News

Alabama Medicaid Implementation of CORE Rules Phase I & II

10/25/2013

TO:   Providers, Vendors and Clearinghouses

CORE Rules Implementation

Alabama Medicaid is implementing changes for the ACA CORE Rules Phase I & II on 10/26/2013.  The changes impact 270/271 Eligibility Request and Response. 

The changes being implemented consist of 3 CORE Rules.

·         Rules 154/260

Eligibility request and response will include generic or explicit service type information in addition to financial information.

·         Rule 258

Normalization of the Subscriber’s Last Name.

·         Rule 259

General Error Reporting

Additional information concerning the changes is available on the Alabama Medicaid website. The Companion Guide for HIPAA 5010 has been updated.

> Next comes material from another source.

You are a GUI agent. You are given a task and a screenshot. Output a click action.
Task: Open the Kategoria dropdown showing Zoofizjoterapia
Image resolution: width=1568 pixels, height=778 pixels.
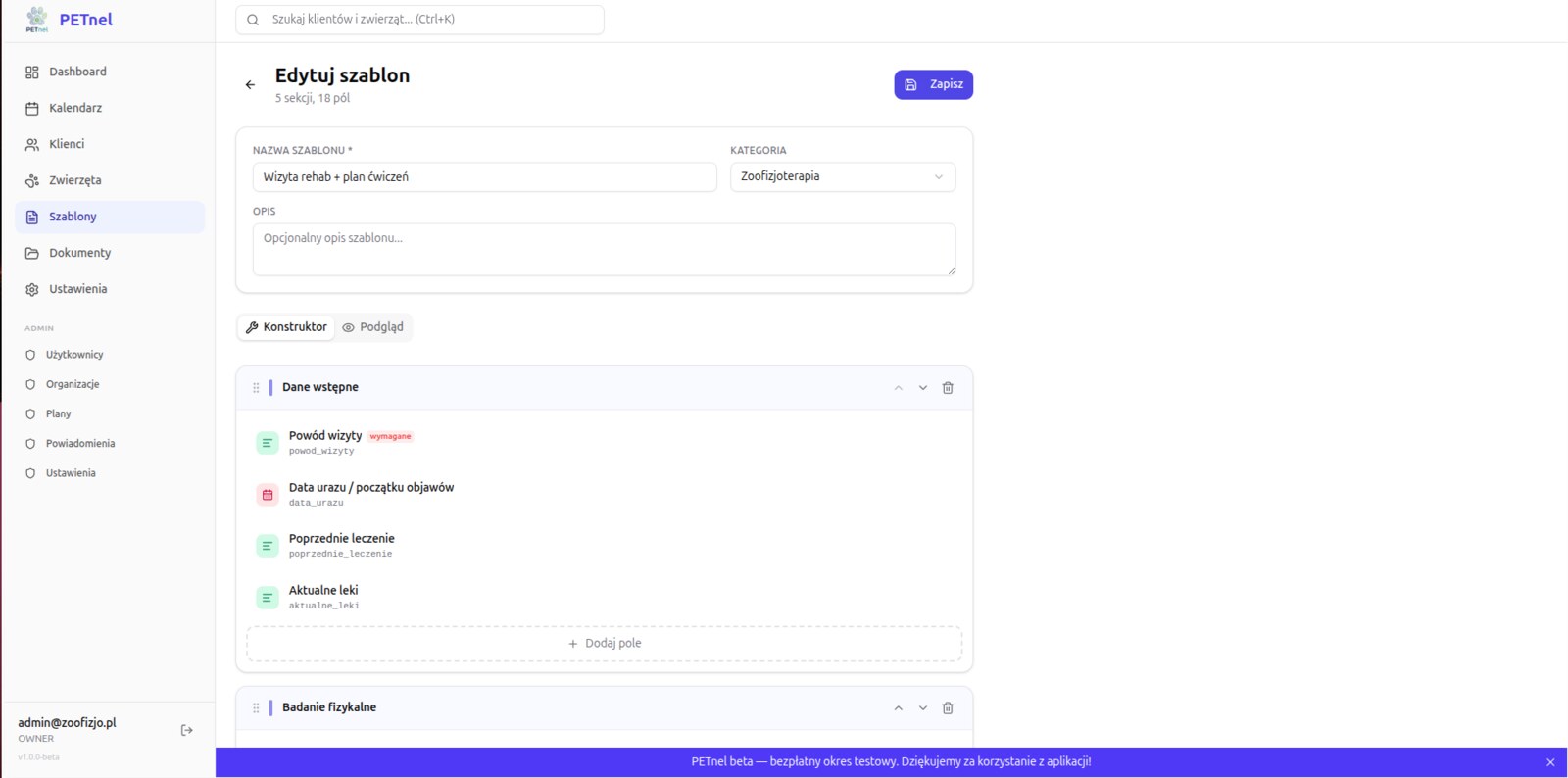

http://medicaid.alabama.gov/CONTENT/6.0_Providers/6.3_Companion_Guides.aspx

Provider Web Portal

Alabama Medicaid will implement changes to the Provider Web Portal on 10/26/2013 for the CORE Rules Phase I & II.

·         Eligibility Verification Request Panel - Updated

The format of this panel has changed and an additional search criterion has been added to allow Providers the ability to submit a request for specified services.  If no service type codes are selected a generic request and response will be returned which includes all of the CORE defined Generic Service Type Codes.

Generic Service Type Codes

 

Description

 

Description

1

Medical Care

86

Emergency Services

30

Health Benefit Plan Coverage

88

Pharmacy

33

Chiropractic

98

Professional (Physician) Visit -office

35

Dental Care

AL

Vision (Optometry)

47

Hospital

MH

Mental Health

48

Hospital - Inpatient

UC

Urgent Care

50

Hospital - Outpatient

 

 

·         Service Type Codes/Co-pay Panel - NEW

This new panel will be returned as part of the Eligibility response and will return the Service Type requested, Co-pay Min and Max, Co-Insurance, Deductible, Status of Covered/Non-Covered and a message if applicable.